Quando a Globo parou de exibir o seriado, ele foi pra Band que começou a exibi-lo desde o início, parando no final da temporada em que Sue Ellen atira em JR, depois que seu amante despencara da janela do apartamento. Ficaram faltando 3 temporadas pra eu assistir. Tive que esperar mais de 15 anos, mas finalmente pude vê-las este ano.
Em agosto de 2004, as 14 temporadas começaram a ser lançadas em DVD. Só então me animei a comprar um DVD player. Exato, comprei-o por causa de DALLAS. Este ano adquiri a temporada derradeira, além dos DVDs com os reunion movies e a prequel, de 1986.
A 12ª temporada já estava desfalcada de muitas personagens, como Lucy, Pam, Ray, Donna e Geena. Seria a última com Linda Gray, a Sue Ellen. Os produtores poderiam ter aproveitado e dado um final pra novela nessa temporada e evitar os momentos embaraçosos das 2 últimas.
Algumas plotlines das temporadas 13 e 14 deixaram-me literalmente irritado, embora já as conhecesse dos fóruns de fãs, frequentados desde meu primeiro dia de internet em casa.
Onde já se viu JR preso numa cidadezinha no meio do nada, sendo obrigado a se casar com uma mocinha caipira?
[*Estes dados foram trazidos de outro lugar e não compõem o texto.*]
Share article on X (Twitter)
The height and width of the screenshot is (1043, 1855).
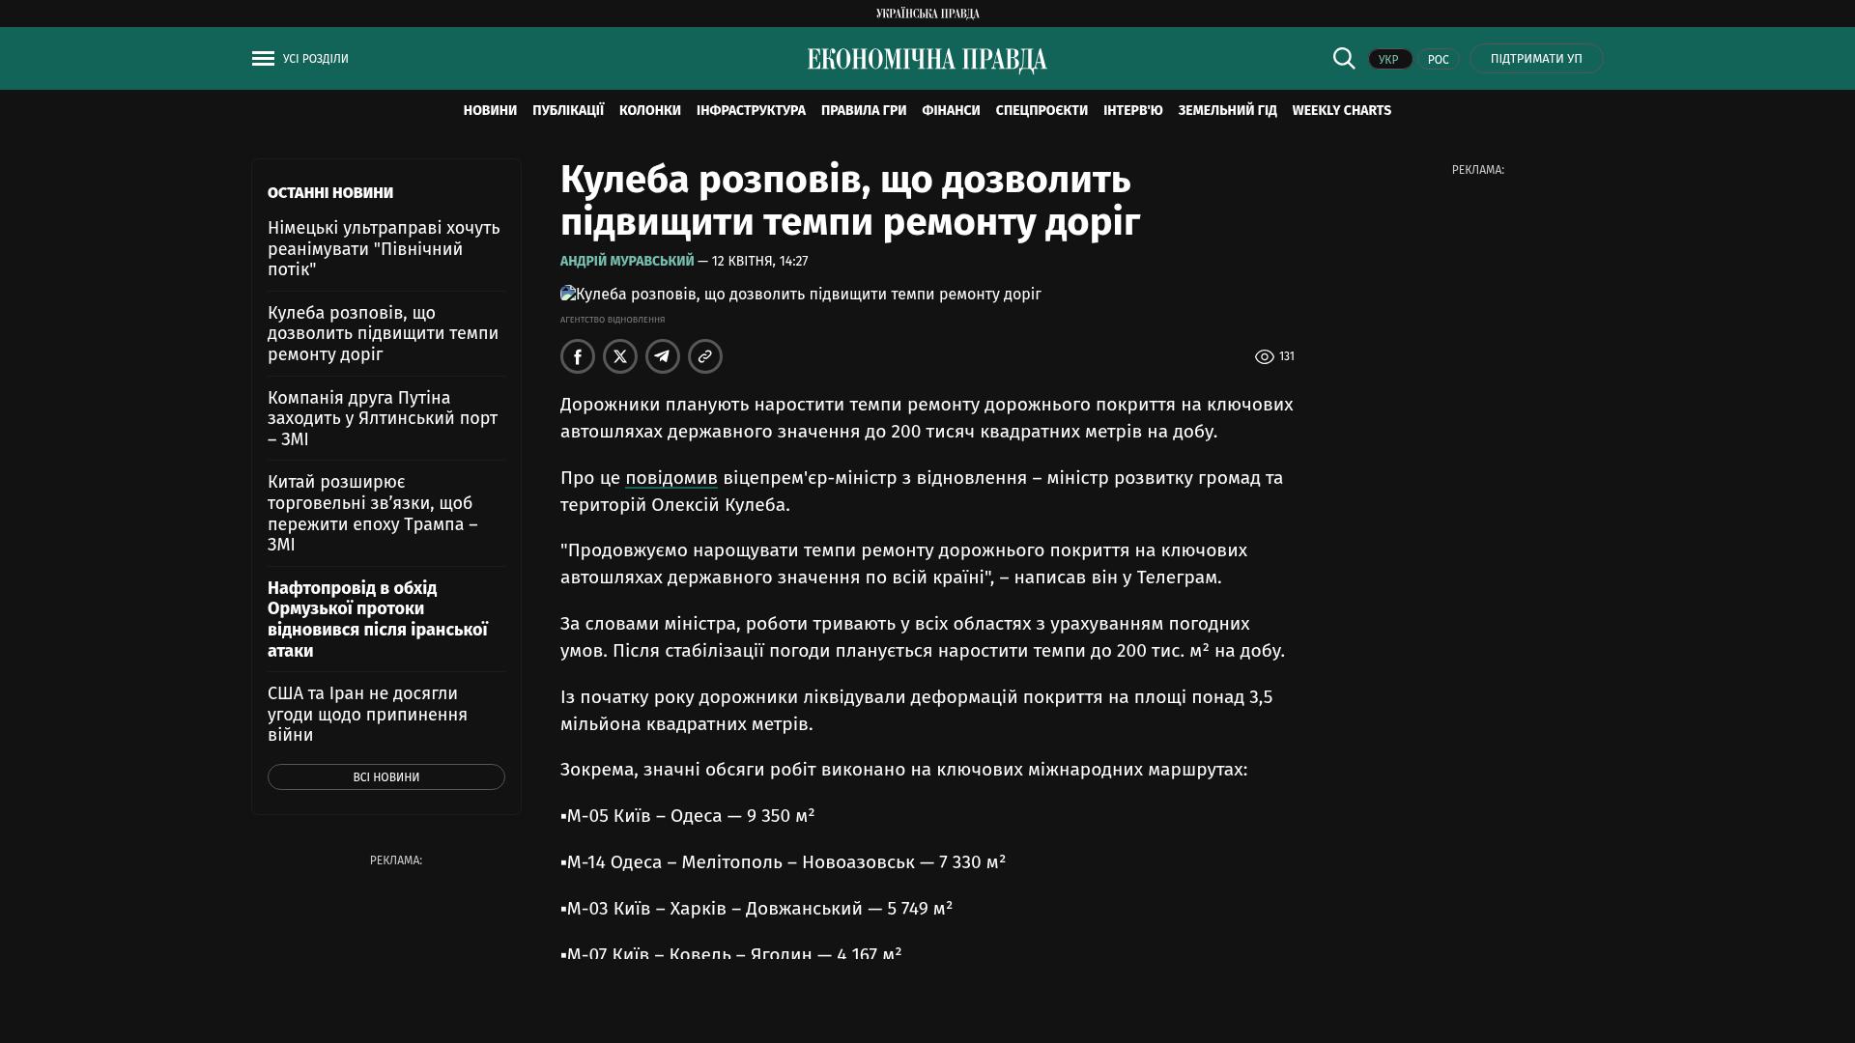click(620, 356)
Ou o mesmo vilão trancafiado num hospício?  Lucy Ewing retorna, mas sem função dramática, assim como Miss Ellie e Clayton (bem, ele quase nunca teve uma mesmo...) Até Cliff Barnes (argh!), Nemesis de JR, passa boa parte do tempo sem muito o que fazer. Desse modo, exceto por JR e Bobby, quase toda a ação fica em mãos de não-Ewings novatos na série. E DALLAS jamais teve tantos atores péssimos duma vez só, cruzes!
De vez em quando, faíscas eletrizantes que serviam pra lembrar com nostalgia dos áureos tempos.
Mas, como fã é cego, DALLAS segue sendo meu programa de TV predileto. Duvido que algum dia deixe de ser.
De todo modo, cumpri a promessa juvenil de possuir os 357 episódios pra revê-los quando quiser. De vez em quando, vejo um a esmo. Daqui a alguns anos, planejo ver tudo de novo, tipo um episódio por dia, pra ter a trama bem estruturada e presente na cachola. Coisas de fã doido.